As was expected, Ubuntu announced a new version of its operating system specifically targeted toward netbooks [via Engadget]. This is following the success of OLPC XO laptop in bringing about subnotebooks such as the now famous Asus Eee PC and a number of followers including the HP MiniNote, Elonex ONE, Everex Cloudbook, MSI Wind, the newly announced Dell mini-Inspiron, and many more. A subnotebook is meant to be an extremely small, inexpensive, ultra-lightweight portable computer that is geared towards people who simply want to be able to carry around a computer to browse the internet, check email, compose documents, and play simple games. They’re not meant to replace a desktop computer or more full-featured laptop, but they focus on ultra-portability. Many of these subnotebooks have featured Linux-based operating systems to keep costs down and promote ease of use, but now it seems like nearly all of them offer a more expensive Windows XP option. With the success of the Intel Atom processor, it appears as though this genre of computer will continue to grow in the future and many manufacturers are trying to get in on it.

One of the main criticisms of the Linux-based operating systems used on these notebooks (besides the fact that some people just want nothing to do with Linux) is that the Linux distros being used have been lacking some functionality. Enter Ubuntu, a.k.a. “Linux for Human Beings“. Canonical’s announcement of a light-weight, full-featured version of Ubuntu that can be incorporated for free into any of these sub-notebooks has got to be good news for manufacturers. With companies like Dell already incorporating Ubuntu-loaded products into their lineup, it is only a matter of time before Ubuntu becomes an even more accessible operating system alternative to MS Windows and Mac OS.

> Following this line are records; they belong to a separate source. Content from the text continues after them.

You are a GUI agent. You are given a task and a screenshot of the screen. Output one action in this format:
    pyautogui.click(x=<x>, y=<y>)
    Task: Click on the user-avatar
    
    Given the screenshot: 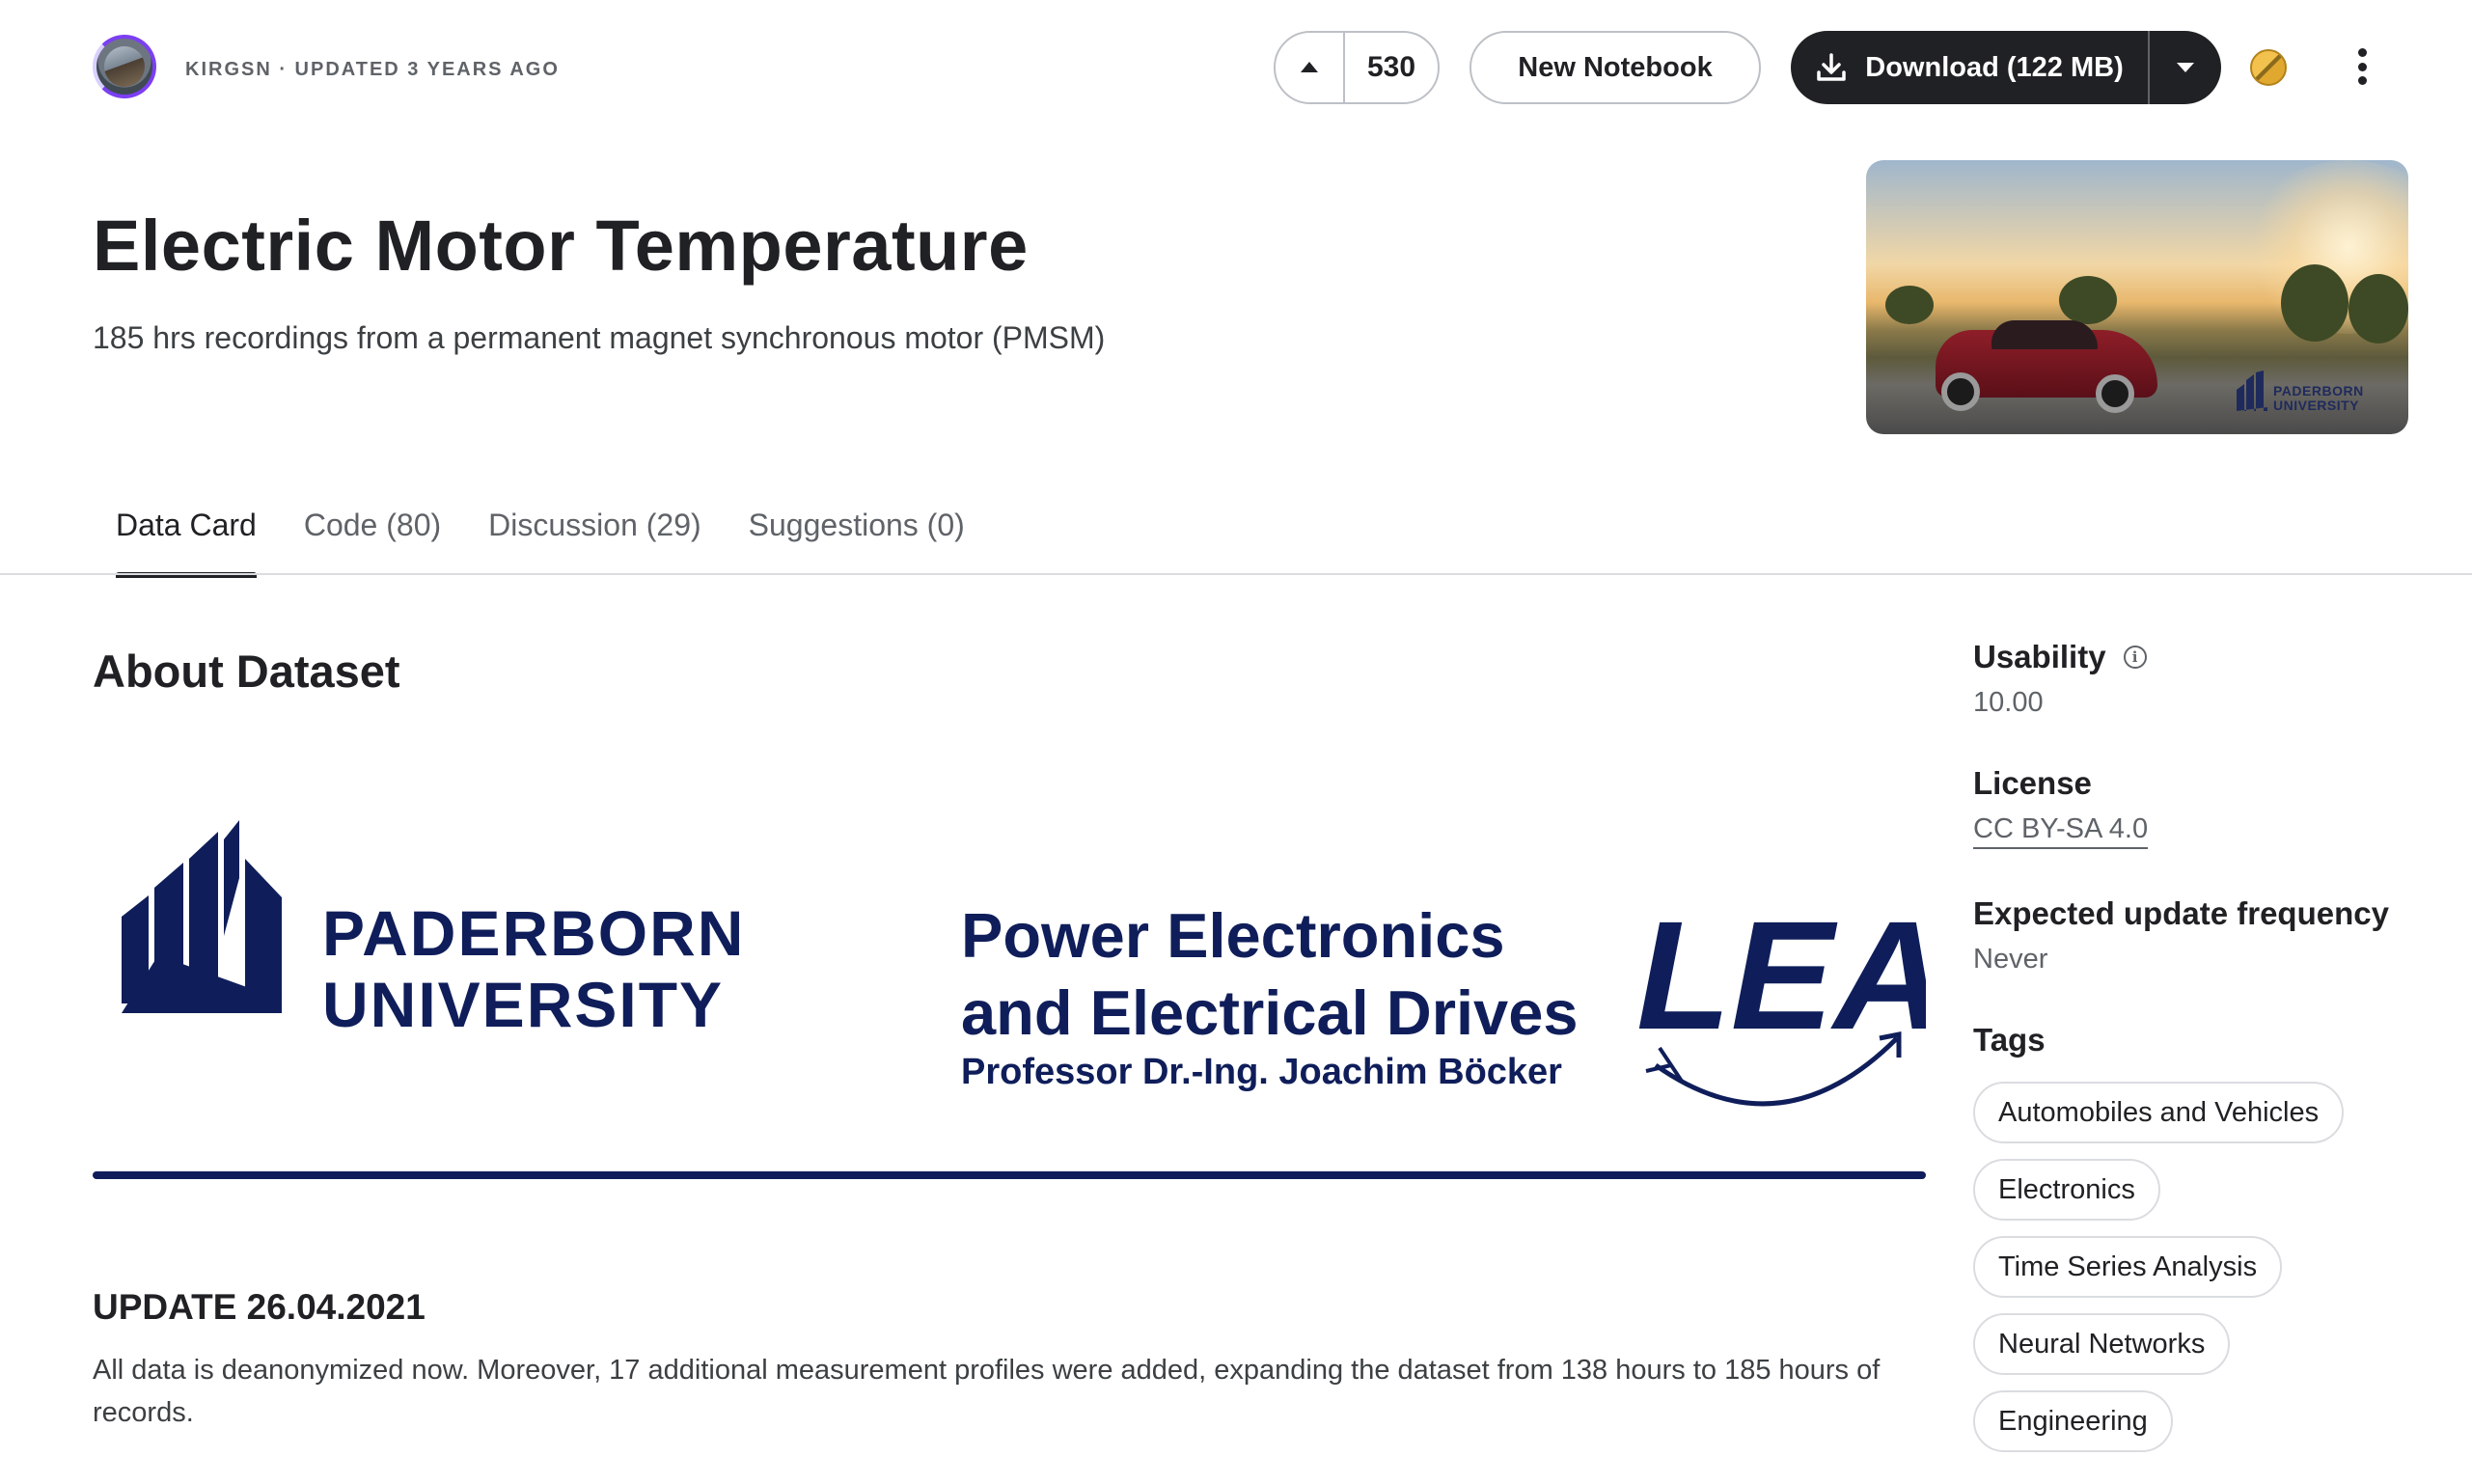 What is the action you would take?
    pyautogui.click(x=124, y=66)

There are just a few points that I’ll mention here where I think Canonical, Ubuntu’s parent company, is making particularly good decisions. First, they’re optimizing their release for Intel’s Atom processors via the Moblin project (Mobile Linux Internet). The Atom processor was designed to be used in subnotebooks and mobile internet devices (MIDs) so that you can have good processing power with little power consumption (long battery life). In other words, I think it’s good that Canonical’s focused on creating a custom operating system specifically for the hardware that it will be used on. This will make it an ideal choice for the new and old devices using Atom.

Canonical also appears to be working with ISVs to make sure that a lot of software will be available on this platform. This could mean an increase in software (and hardware) portability to the Linux platform. It’s also great that they’re giving preference to hardware with open-source drivers available. This will give preference to Intel, who has open-sourced their video and wireless drivers, while excluding companies like Broadcom and nVidia who insist that their hardware stay closed-source. Considering how much this subnotebook field could grow over the next year or two, this could pressure these closed-source companies into change their tune. This would be fantastic for the Linux community.

I look forward to hearing a lot more about this in the near future.